Even though Americans are less likely to be concerned about climate change than the rest of the world (by at least about 10 to 20 percentage points), a majority (59%) still see it as a serious threat – a 17-point increase in six years (Pew Research). But the devil is in the details. Only about 27% of Republicans say climate change is a major threat, compared with 83% of Democrats, a 56-percentage point difference!

Climate skepticism/denial exists in other Western democracies, mostly among right-wing populists, but even by comparison, the American Republicans are the least likely to see it as a major threat.

This in turn raises another question: why are American Republicans more skeptical about climate change than right-wing voters in other countries?

Polarization

American polarization has deep roots in racial, religious and ideological divisions and can be traced back to the reaction of conservatives to the cultural, social and political transformations of the 1960s and 1970s. This polarization eventually made its way into politics in the 1980s and, even more so, in the 1990s when it became a ‘culture war.’ As global warming emerged on the US national agenda, it became one of those divisive hot-button issues in the culture war, along with abortion, gun control, health care, race, women and LGBTQ’s rights.

Trust and mistrust

More than most other issues, our acceptance of the human impact on climate change is contingent on our trust in science and environmental scientists. For most of us, It is a matter of trust and not intelligence since we cannot do the science ourselves. Americans of all stripes generally trust scientists (86%), except for environmental research where there is a 30-point gap between Republicans and Democrats, a gap – more surprisingly – that is persistent among those with high science knowledge.
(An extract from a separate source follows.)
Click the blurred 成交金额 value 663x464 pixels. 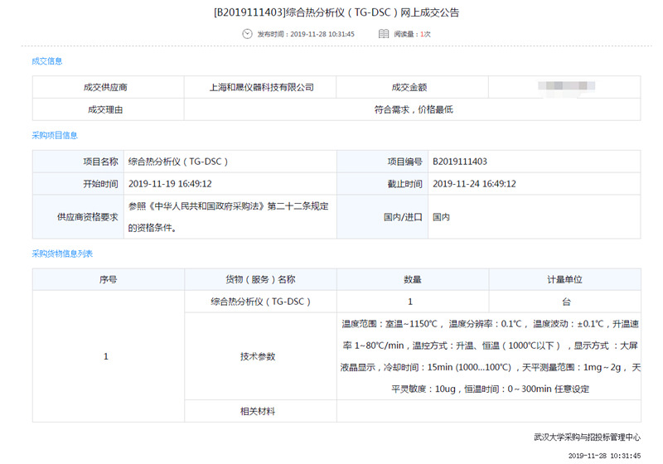coord(564,87)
Anti-intellectualism and anti-science

Americans have always tended to distrust the government, the elite and expertise. This is nothing new. In his 1964 Pulitzer Prize winning book, Anti-Intellectualism in American Life, Richard Hofstadter identified two sources of American anti-intellectual sentiment: business, which he depicted as unreflective, and religion, particularly evangelicalism. With its market-oriented, pro-business, and pro-religious agenda, the Republican party is naturally more distrustful of intellectuals and academics, including scientists.
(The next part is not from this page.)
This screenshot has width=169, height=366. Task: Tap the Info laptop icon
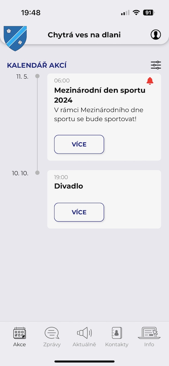pos(149,333)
This is fertile ground for right-wing think-tanks and lobbyists to sow doubt in the minds of conservatives who have a cognitive bias against climate change. And there has been no shortage of those, from the Global Climate Coalition, the Koch brothers to the Cato Institute, the Heritage Foundation, the fossil-fuel industry or the Heartland Institute. In Merchants of Doubt, Naomi Oreskes and Erik M. Conway have shown how these groups use a strategy questioning scientific research similar to that used by the tobacco industry in the 1970s and 1980s.

The Frontier myth of an endless economic bonanza

When confronted by journalists about climate change, President Trump diverts the questions by focusing on the immediate benefits are more concrete than potential, vague, long-term gains, as he did during his news conference with President Macron of France in Biarritz, in August 2019.
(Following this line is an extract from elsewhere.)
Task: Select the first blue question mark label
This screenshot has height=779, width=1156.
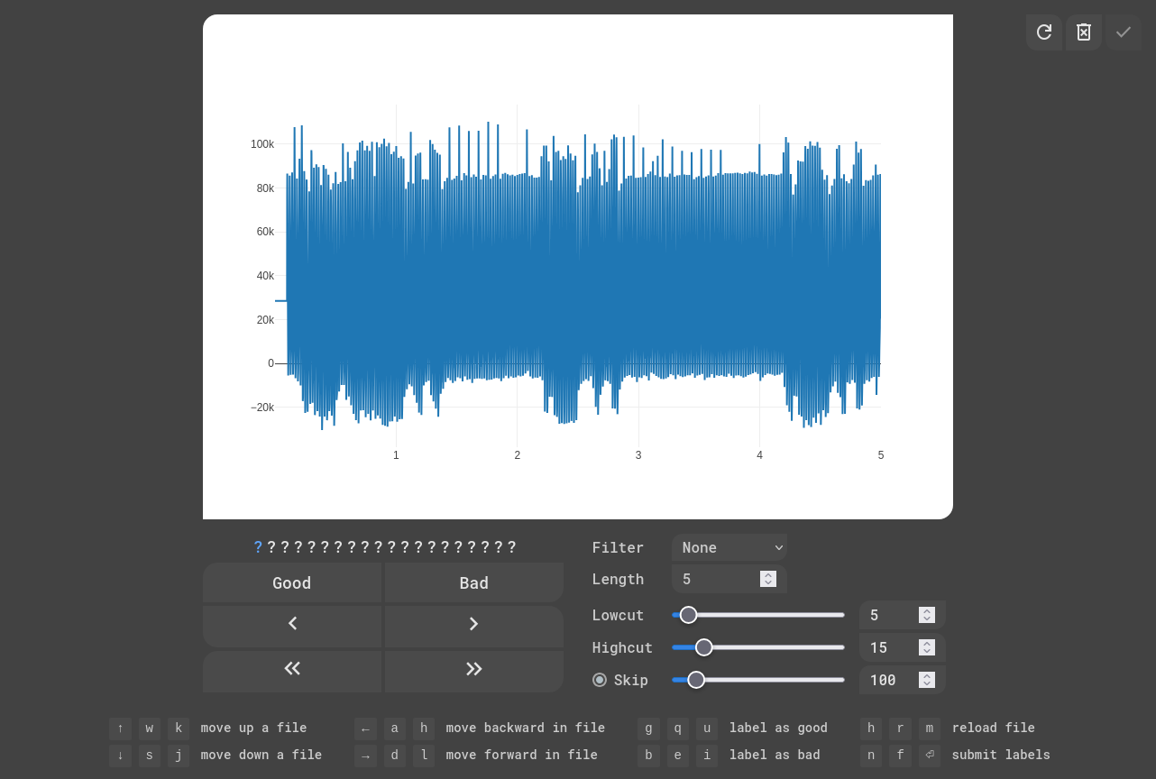Action: pyautogui.click(x=258, y=547)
This idea that nature offers vast untapped reserves that will yield perpetual and painless growth is evocative of what historian Richard Slotkin called the Frontier’s “bonanza economics”. It is an old American story that back to the Puritans: that the wilderness had to be conquered and transformed, that the Anglo-Saxon race was defined by its ability to exploit it, which also justified the displacement of indigenous people who did not work the land.

Yet there is another quintessentially American approach to nature. One that sees the presence of the divine in nature and has acknowledged the exhaustability of land and resources. One that is reflected in the writings of Ralph Waldo Emerson, and Henry David Thoreau, in the paintings of the Hudson River School, and in the activism of John Muir. It is also ingrained in the politics of Theodore Roosevelt, who used the ethos of the Frontier for his conservationist policies. If values trump facts, maybe this is the American story that today’s conservatives should embrace.

We really need this a-hole to be voted out in November.
 
Re: Climate Change 3: Whatever you do don't call it a twatwaffle

Funny, my class just this week dove into the “six America’s” and the classifications Of where people sit on climate change

What’s embarrassing is most other nations (even Australia) don’t have a bottom tier group like we do. We are special. The people in that group (many are white men but have range of socioeconomic backgrounds) report they are more knowledgeable and interested in climate chamgr than actual activists- just to deny it. Other nations have issues with people understanding what is going on, and people too stressed about other stuff- but are missing that lovely group we have that follows dumpy and says nothing is happening, no harm being done
 
Re: Climate Change 3: Whatever you do don't call it a twatwaffle

Funny, my class just this week dove into the “six America’s” and the classifications Of where people sit on climate change

Hadn't seen that before. Thanks.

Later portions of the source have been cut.